Which of the following is more common in British English vs American English?
- Power cut
- Power outage
- Power failure
- Blackout
Which of the following is more common in British English vs American English?
"Power cut" is certainly the most common in the UK, as seen in the comments. Lexico Oxford Dictionaries gives the phrase the "British" tag.
On Google News, almost all of the news is UK stories, and it's the same story ;-) for power outage in the US.
As for blackout being used as a term for a mass outage in the UK, the fairly recent mass power cut that affected the nation is indeed referred to as a blackout more often than power cut.
"Power outage" is often used to refer to a more local failure, whereas "Power failure" is almost never heard, clearly shown on NGrams:
"Blackout" is also seemingly used to mean a wide-scale outage in the US, as shown in News as well.
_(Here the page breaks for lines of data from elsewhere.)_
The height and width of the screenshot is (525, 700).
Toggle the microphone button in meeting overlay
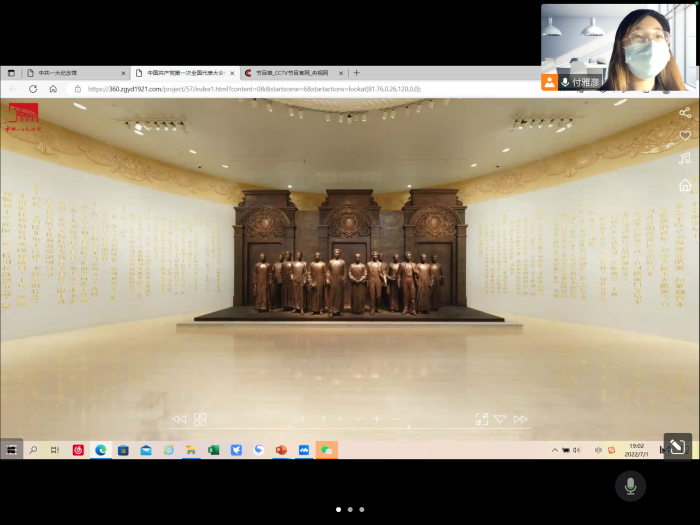(630, 486)
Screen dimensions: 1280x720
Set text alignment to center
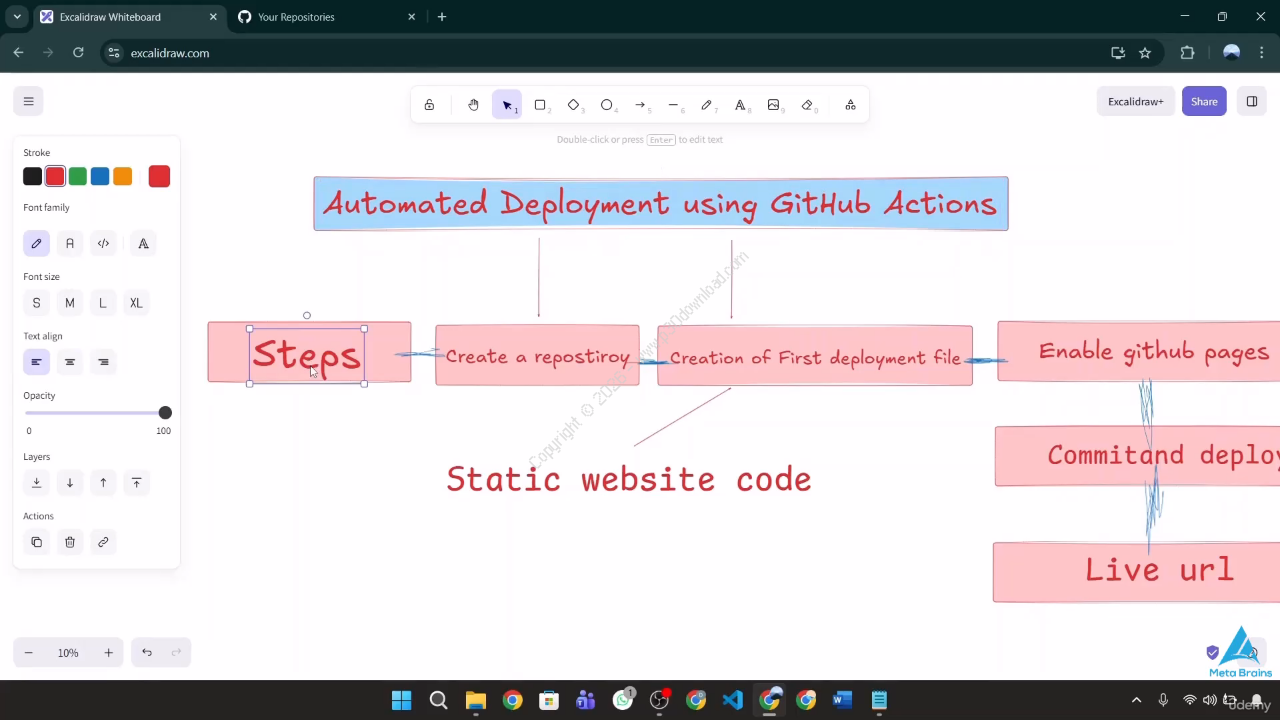pos(70,362)
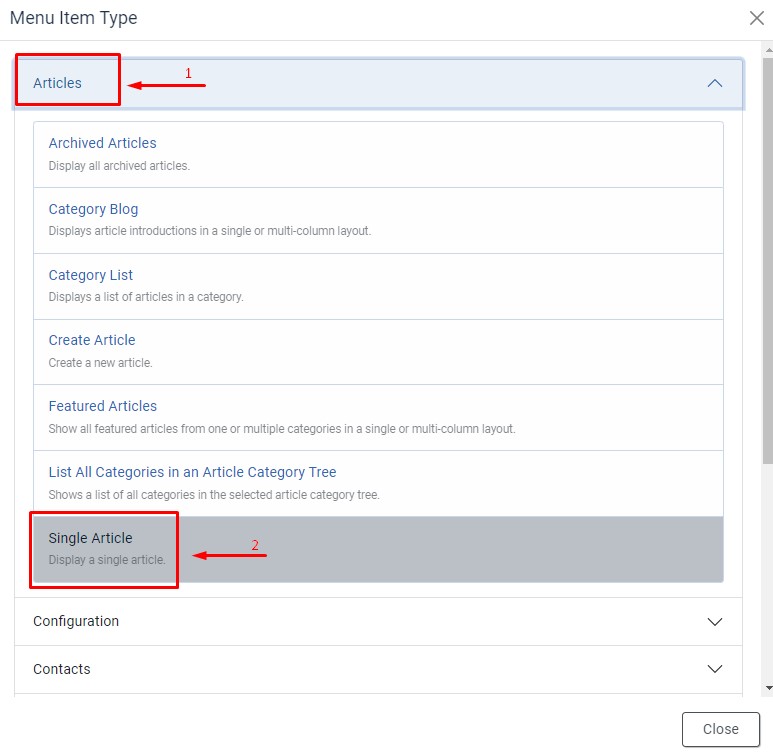
Task: Select the Archived Articles menu type
Action: pyautogui.click(x=103, y=143)
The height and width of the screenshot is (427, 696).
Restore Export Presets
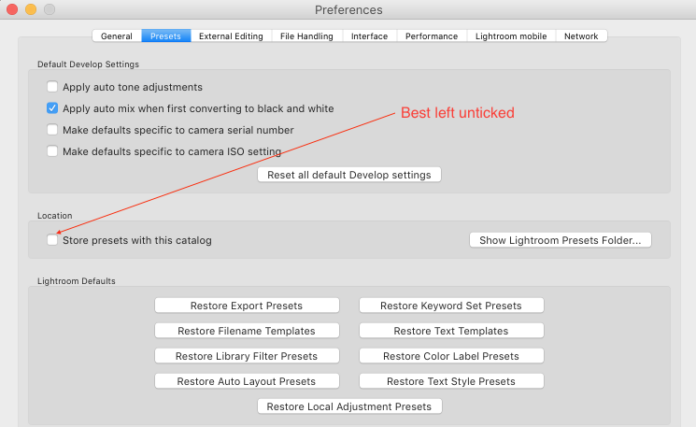(247, 306)
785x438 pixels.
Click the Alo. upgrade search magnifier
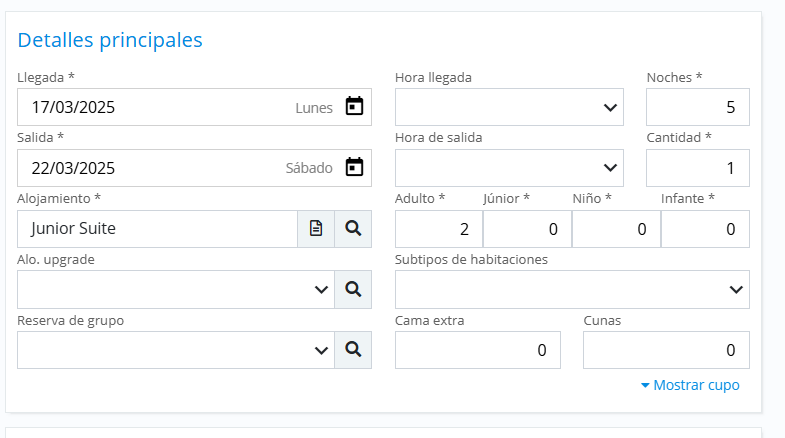(353, 290)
"Power failure" doesn't seem that popular either, and as it's a UK term, "power cut" is close to nonexistent. (where "cut" is used, it's usually published by a UK news site).
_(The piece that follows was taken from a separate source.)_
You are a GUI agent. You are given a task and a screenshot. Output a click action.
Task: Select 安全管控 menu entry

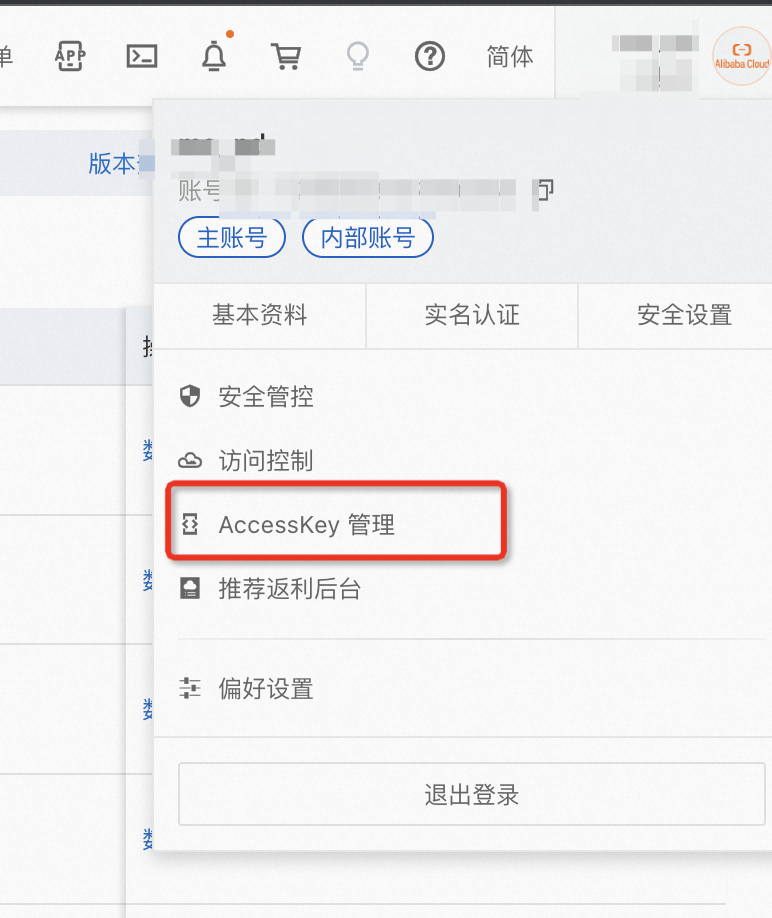pyautogui.click(x=265, y=397)
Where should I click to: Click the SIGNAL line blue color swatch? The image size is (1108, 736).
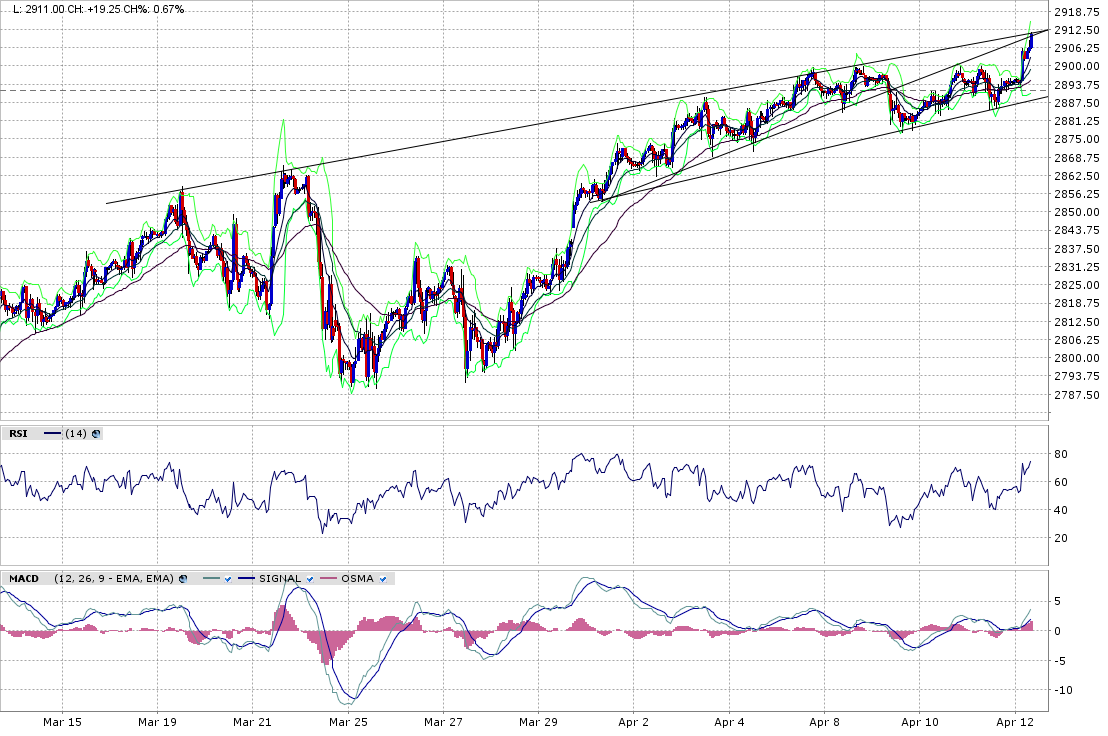(246, 579)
I heard "outage" being used in a film set in 1940s England - which led me here. I never heard the term "outage" before this millennium. I have only used and heard "power cut" before, whether the cause was accidental or planned.
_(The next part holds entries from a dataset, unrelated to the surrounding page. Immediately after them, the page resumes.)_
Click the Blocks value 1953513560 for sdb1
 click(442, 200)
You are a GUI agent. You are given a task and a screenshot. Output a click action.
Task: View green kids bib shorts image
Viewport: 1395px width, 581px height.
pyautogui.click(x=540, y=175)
Years later, but still (I think) relevant. I'm increasingly seeing "outage" in UK news reports, but to me it's still an Americanism. One reason I think so is that only Americans say power is "out" (Brits would say it is "off"). When I stayed in San Francisco in 1979 I remember someone saying "BART is out", meaning that the local Bay Area Rapid Transit (BART) system was not running for some reason (I think it was a strike). The whole phrase "BART is out" struck me as one that few Brits could even begin to understand. And so "outage" would also have been quite meaningless to Brits - at least back then.
The Google NGrams corpus search on all four, for UK and US separately are shown here:
Blackout seems to be by far the most popular in both the UK and US, then 'power failure'. 'Power outage' and 'power cut' both seem to be rare in the US.